TEXTO-BASE →
* * * * *

O documento usa como base a análise descritiva dos Resultados de Censo Agropecuário 2017, divulgados no fim de 2019
Por Alexandre Valadares, Fábio Alves e Marcelo Galiza
Do IPEA
A divulgação dos resultados do Censo Agropecuário 2017, pelo Instituto Brasileiro de Geografia e Estatística (IBGE), no fim do ano passado, apontou um crescimento significativo, em comparação com os dados do Censo de 2006, do número de estabelecimentos agrícolas que utilizam agrotóxicos: do total de 5.073.324 unidades agropecuárias recenseadas em 2017, 36% declararam utilizar agrotóxicos, ao passo que, em 2006, para um total de 5.175.636 unidades, essa proporção era de 30%.
Esse aumento do uso de agrotóxicos captado pelos censos converge em tendência com os dados do volume de comercialização de tais substâncias: a série de relatórios de comercialização de agrotóxicos, do Instituto Brasileiro do Meio Ambiente e dos Recursos Naturais Renováveis (Ibama), mostra que o volume de vendas de agrotóxicos cresceu mais de 2,5 vezes entre 2006 e 2017, saltando de 204,1 mil toneladas para 541,8 mil toneladas de ingrediente ativo (Ibama, 2016), embora o crescimento da área plantada, segundo a Pesquisa Agrícola Municipal (PAM), tenha sido de 26% (de 62,6 milhões de ha para 79 milhões de ha) no período (IBGE, 2018). O índice de “consumo nacional de ingredientes ativos de agrotóxicos e afins por área plantada”, calculado pelo IBGE3 a partir dos dados de área e comercialização, cresceu de 3,2 kg de agrotóxico/ha, em 2005, para 6,7 kg/ha, em 2014.
O aumento do número de novos registros concedidos a agrotóxicos e afins, noticiado mais recentemente, aponta para a continuidade acelerada dessa tendência. Se, de 2005 a 2015, a média de novos registros por ano ficou em 140,5, a partir de 2016, o número salta para 277 novos registros e, em 2017, 2018 e 2019, atinge 405, 449 e, finalmente, 474 novos registros, respectivamente.

* * * * *

Linhas de dados de apontamento
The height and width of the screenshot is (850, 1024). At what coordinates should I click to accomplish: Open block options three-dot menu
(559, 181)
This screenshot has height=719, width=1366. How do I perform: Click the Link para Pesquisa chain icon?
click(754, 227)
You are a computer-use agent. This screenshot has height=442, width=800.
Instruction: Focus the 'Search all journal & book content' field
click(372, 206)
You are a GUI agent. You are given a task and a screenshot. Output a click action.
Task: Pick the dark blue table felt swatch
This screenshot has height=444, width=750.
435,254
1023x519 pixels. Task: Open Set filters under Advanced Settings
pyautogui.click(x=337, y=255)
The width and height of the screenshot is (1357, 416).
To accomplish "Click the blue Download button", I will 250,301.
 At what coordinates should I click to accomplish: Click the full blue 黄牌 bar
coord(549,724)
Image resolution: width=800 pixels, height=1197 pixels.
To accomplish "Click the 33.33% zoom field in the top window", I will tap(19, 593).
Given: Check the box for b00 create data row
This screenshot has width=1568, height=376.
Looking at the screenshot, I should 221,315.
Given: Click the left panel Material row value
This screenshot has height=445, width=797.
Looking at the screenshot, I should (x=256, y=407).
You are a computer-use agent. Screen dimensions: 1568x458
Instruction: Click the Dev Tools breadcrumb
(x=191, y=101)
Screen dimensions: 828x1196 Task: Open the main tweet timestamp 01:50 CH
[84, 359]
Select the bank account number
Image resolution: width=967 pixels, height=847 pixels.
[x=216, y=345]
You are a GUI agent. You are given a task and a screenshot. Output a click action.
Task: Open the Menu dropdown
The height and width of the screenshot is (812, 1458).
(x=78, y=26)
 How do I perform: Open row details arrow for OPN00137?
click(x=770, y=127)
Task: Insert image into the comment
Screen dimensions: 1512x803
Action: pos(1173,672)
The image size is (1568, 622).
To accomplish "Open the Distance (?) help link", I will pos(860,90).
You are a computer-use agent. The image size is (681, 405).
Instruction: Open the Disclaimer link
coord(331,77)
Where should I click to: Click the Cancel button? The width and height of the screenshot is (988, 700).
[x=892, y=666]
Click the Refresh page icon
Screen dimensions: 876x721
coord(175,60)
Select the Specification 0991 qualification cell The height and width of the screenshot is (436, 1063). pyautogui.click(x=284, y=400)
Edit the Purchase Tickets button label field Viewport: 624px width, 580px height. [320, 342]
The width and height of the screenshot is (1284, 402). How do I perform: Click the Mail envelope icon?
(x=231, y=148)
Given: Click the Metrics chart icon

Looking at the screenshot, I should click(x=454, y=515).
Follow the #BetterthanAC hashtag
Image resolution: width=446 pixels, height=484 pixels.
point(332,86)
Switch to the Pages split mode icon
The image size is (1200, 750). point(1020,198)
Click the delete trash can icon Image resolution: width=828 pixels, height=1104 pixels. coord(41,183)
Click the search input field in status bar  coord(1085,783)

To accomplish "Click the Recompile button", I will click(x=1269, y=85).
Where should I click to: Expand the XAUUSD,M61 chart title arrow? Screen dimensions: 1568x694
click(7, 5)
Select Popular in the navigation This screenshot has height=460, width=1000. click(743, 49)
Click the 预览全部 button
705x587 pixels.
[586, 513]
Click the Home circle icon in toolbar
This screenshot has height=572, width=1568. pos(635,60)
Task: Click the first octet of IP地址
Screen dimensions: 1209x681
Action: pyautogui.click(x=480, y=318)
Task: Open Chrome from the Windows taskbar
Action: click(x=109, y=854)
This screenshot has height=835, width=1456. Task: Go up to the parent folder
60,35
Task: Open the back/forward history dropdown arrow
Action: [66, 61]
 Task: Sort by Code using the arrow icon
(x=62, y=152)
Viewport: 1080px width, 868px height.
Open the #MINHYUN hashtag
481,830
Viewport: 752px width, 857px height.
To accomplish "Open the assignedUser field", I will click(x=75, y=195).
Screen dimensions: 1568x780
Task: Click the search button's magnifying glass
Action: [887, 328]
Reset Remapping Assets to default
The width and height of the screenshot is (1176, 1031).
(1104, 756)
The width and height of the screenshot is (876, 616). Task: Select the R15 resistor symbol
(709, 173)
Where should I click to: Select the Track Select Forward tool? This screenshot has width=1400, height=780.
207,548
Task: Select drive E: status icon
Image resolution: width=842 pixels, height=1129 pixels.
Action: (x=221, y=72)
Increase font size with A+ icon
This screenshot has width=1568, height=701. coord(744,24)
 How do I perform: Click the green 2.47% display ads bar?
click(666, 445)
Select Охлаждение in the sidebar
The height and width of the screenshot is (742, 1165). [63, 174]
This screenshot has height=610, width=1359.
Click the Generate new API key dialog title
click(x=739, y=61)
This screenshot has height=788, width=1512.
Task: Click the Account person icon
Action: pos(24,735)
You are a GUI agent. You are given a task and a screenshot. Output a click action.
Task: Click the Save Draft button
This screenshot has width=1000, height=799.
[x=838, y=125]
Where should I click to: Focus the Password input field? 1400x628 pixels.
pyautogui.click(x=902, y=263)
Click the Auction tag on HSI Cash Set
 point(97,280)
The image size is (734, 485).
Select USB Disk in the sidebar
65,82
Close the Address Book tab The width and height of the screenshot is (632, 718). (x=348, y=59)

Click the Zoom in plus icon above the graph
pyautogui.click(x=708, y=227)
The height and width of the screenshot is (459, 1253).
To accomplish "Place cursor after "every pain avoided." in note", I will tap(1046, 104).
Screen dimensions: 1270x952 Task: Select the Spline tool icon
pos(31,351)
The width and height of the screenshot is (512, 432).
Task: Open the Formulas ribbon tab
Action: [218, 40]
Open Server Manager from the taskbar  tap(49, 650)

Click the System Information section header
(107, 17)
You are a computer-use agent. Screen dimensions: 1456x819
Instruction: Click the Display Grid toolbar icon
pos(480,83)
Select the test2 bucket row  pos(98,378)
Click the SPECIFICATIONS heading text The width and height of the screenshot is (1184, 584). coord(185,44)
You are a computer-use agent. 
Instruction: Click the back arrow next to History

* * * * *

EXERCÍCIO 1 → Transforme em lista o parágrafo do texto-base que começa com "O aumento do número de novos registros", preservando seus números principais.
EXERCÍCIO 2 → Retome o texto-base sobre o uso de agrotóxicos no Brasil e escreva o parágrafo que viria logo depois do último apresentado.

RESPOSTA 1 →
- O aumento de novos registros concedidos a agrotóxicos e afins indica que a tendência de alta continua de forma acelerada.
- De 2005 a 2015: média de 140,5 novos registros por ano.
- 2016: 277 novos registros.
- 2017: 405 novos registros.
- 2018: 449 novos registros.
- 2019: 474 novos registros.

RESPOSTA 2 →
Esse crescimento, entretanto, introduziu poucos ingredientes ativos novos na produção agrícola: a maior parte dos agrotóxicos liberados de 2016 a 2019 são produtos técnicos equivalentes (50% do total no período) – destinados à indústria de defensivos – e produtos formulados genéricos (27%) – destinados à venda direta aos produtores – ambos são elaborados a partir de ingredientes ativos previamente autorizados no país. Embora a proporção de produtos formulados, com ingredientes ativos novos, aprovados para venda direta ao consumidor, não seja baixa – 11% do total de autorizações de 2016 a 2019, ou 182 produtos –, o principal efeito da ampliação das autorizações tende a ser o barateamento dos agrotóxicos, trazendo, como potencial consequência, o aumento do consumo.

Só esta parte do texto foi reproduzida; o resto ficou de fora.